By analyzing existing cross correlation between JP Morgan Exchange Traded and IndexIQ Active ETF, you can compare the effects of market volatilities on JP Morgan and IndexIQ Active and check how they will diversify away market risk if combined in the same portfolio for a given time horizon. You can also utilize pair trading strategies of matching a long position in JP Morgan with a short position of IndexIQ Active. Check out your portfolio center. Please also check ongoing floating volatility patterns of JP Morgan and IndexIQ Active.
Diversification Opportunities for JP Morgan and IndexIQ Active
0.53 | Correlation Coefficient |
Very weak diversification
The 3 months correlation between JPIE and IndexIQ is 0.53. Overlapping area represents the amount of risk that can be diversified away by holding JP Morgan Exchange Traded and IndexIQ Active ETF in the same portfolio, assuming nothing else is changed. The correlation between historical prices or returns on IndexIQ Active ETF and JP Morgan is a relative statistical measure of the degree to which these equity instruments tend to move together. The correlation coefficient measures the extent to which returns on JP Morgan Exchange Traded are associated (or correlated) with IndexIQ Active. Values of the correlation coefficient range from -1 to +1, where. The correlation of zero (0) is possible when the price movement of IndexIQ Active ETF has no effect on the direction of JP Morgan i.e., JP Morgan and IndexIQ Active go up and down completely randomly.
Pair Corralation between JP Morgan and IndexIQ Active
Given the investment horizon of 90 days JP Morgan Exchange Traded is expected to generate 0.4 times more return on investment than IndexIQ Active. However, JP Morgan Exchange Traded is 2.48 times less risky than IndexIQ Active.
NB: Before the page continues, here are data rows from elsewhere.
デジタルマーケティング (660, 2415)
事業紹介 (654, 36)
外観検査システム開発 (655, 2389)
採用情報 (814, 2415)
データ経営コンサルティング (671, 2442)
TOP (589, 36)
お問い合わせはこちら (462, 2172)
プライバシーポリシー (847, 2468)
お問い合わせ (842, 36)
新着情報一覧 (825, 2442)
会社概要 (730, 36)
It trades about 0.55 of its potential returns per unit of risk. IndexIQ Active ETF is currently generating about 0.12 per unit of risk. If you would invest 4,553 in JP Morgan Exchange Traded on December 5, 2024 and sell it today you would earn a total of 48.00 from holding JP Morgan Exchange Traded or generate 1.05% return on investment over 90 days.
Time Period | 3 Months [change] |
Direction | Moves Together |
Strength | Weak |
Accuracy | 100.0% |
Values | Daily Returns |
JP Morgan Exchange Traded vs. IndexIQ Active ETF
Performance |
Timeline |
JP Morgan Exchange |
IndexIQ Active ETF |
JP Morgan and IndexIQ Active Volatility Contrast
Predicted Return Density |
Returns |
Pair Trading with JP Morgan and IndexIQ Active
The main advantage of trading using opposite JP Morgan and IndexIQ Active positions is that it hedges away some unsystematic risk. Because of two separate transactions, even if JP Morgan position performs unexpectedly, IndexIQ Active can make up some of the losses. Pair trading also minimizes risk from directional movements in the market. For example, if an entire industry or sector drops because of unexpected headlines, the short position in IndexIQ Active will offset losses from the drop in IndexIQ Active's long position.JP Morgan vs. JPMorgan Core Plus | JP Morgan vs. JPMorgan International Bond | JP Morgan vs. JPMorgan Ultra Short Income | JP Morgan vs. JPMorgan Short Duration |
IndexIQ Active vs. Dimensional ETF Trust | IndexIQ Active vs. JP Morgan Exchange Traded | IndexIQ Active vs. Janus Detroit Street | IndexIQ Active vs. BlackRock Intermediate Muni |
Check out your portfolio center.Note that this page's information should be used as a complementary analysis to find the right mix of equity instruments to add to your existing portfolios or create a brand new portfolio. You can also try the Correlation Analysis module to reduce portfolio risk simply by holding instruments which are not perfectly correlated.